Parallel database system [1,2] is extended implementation of parallel computers. Parallel 
database system exploits the parallelism in data management to deliver high performance and 
high availability database servers at a much lower price than equivalent mainframe computer. 

Parallel processing exploits multiprocessor computers to run application programs by using 
several processors cooperatively, in order to improve performance. Parallel database combine the 
database management and parallel processing to increase performance and availability. The 
problem faced by conventional database management system is 'I/O bottleneck', induced by disk 
access time with respect to main memory access time. This resulted in poor performance of 
conventional DBMS. Thus the solution was to increase the 'I/O bandwidth through parallelism'. 
For example, if we store a database of size D on a single disk with throughput T, the system 
throughput is bounded by T. On the contrary if we partition the database across n disks, each 
with capacity D/n with same throughput, we get ideal throughput of n*T with n processors. 

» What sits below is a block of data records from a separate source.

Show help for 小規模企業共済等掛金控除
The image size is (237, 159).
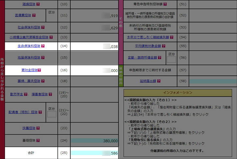click(51, 37)
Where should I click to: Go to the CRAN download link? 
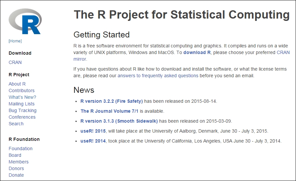[15, 62]
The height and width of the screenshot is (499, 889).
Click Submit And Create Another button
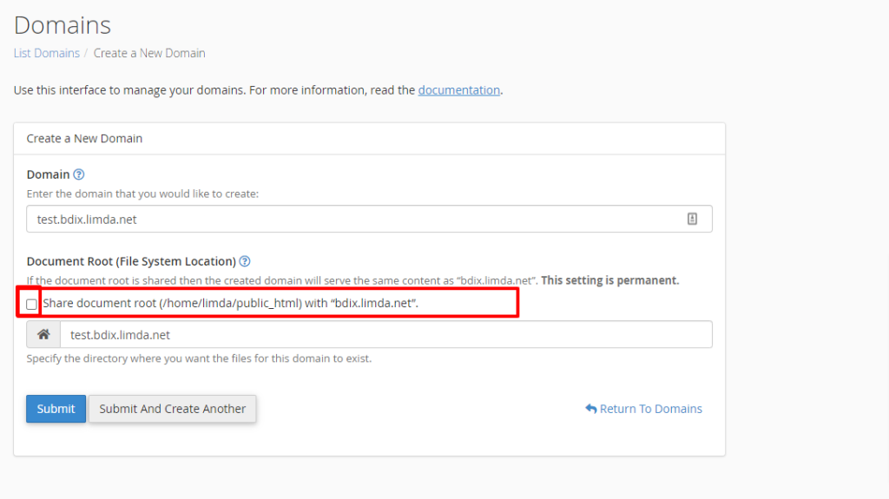tap(173, 409)
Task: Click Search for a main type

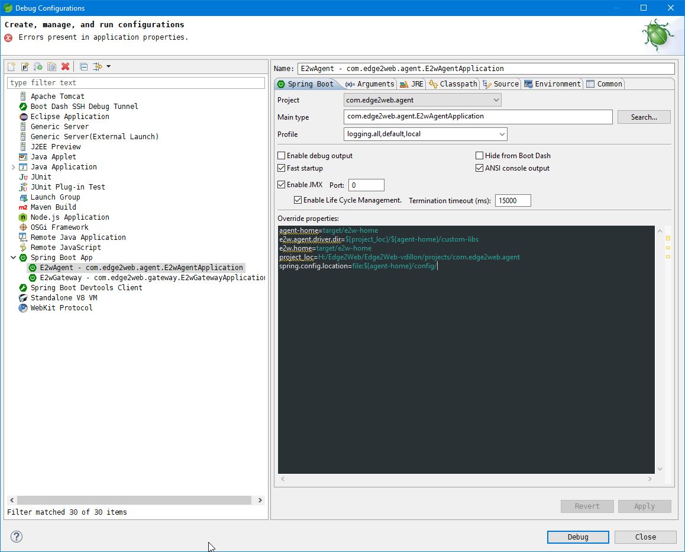Action: (x=644, y=117)
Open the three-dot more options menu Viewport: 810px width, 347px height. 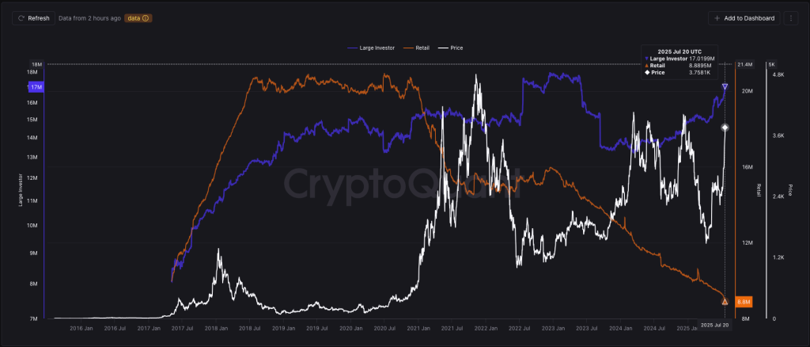coord(793,17)
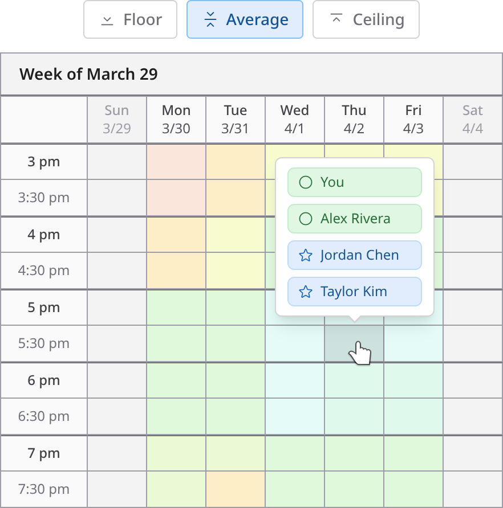This screenshot has height=508, width=503.
Task: Toggle "You" in the attendee popup
Action: 354,182
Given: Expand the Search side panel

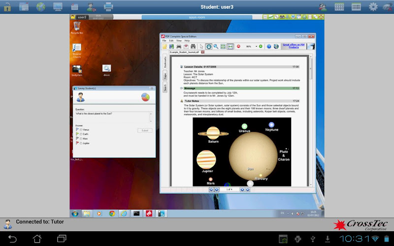Looking at the screenshot, I should [x=165, y=88].
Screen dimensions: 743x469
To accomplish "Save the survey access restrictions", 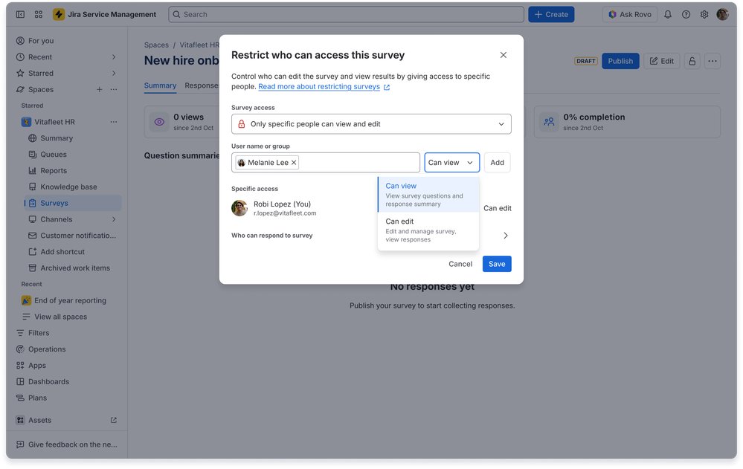I will [x=496, y=264].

The objective of parallel database systems is to extend distributed technology, for example, by 
partitioning database across multiple small disks so that much inter- and intra-query parallelism 
can be obtained. This leads to improvement in response time and throughput. The research on 
parallel database was to support parallelization of query (such as SQL) execution in databases. 
Parallel database system can also be defined as DBMS implemented on a tightly coupled 
multiprocessor system. 

Parallel database systems must have the following advantage over conventional database 
systems: 

High-performance: Parallelism increases the throughput, using inter-query parallelism and 
decreases response time by intra-query parallelism several architectures for parallel database. But 
decreasing the response time of complex queries through parallelism can affect throughput. 
Therefore, it is necessary to optimize and parallelize queries in order to minimize the overhead of 
parallelism.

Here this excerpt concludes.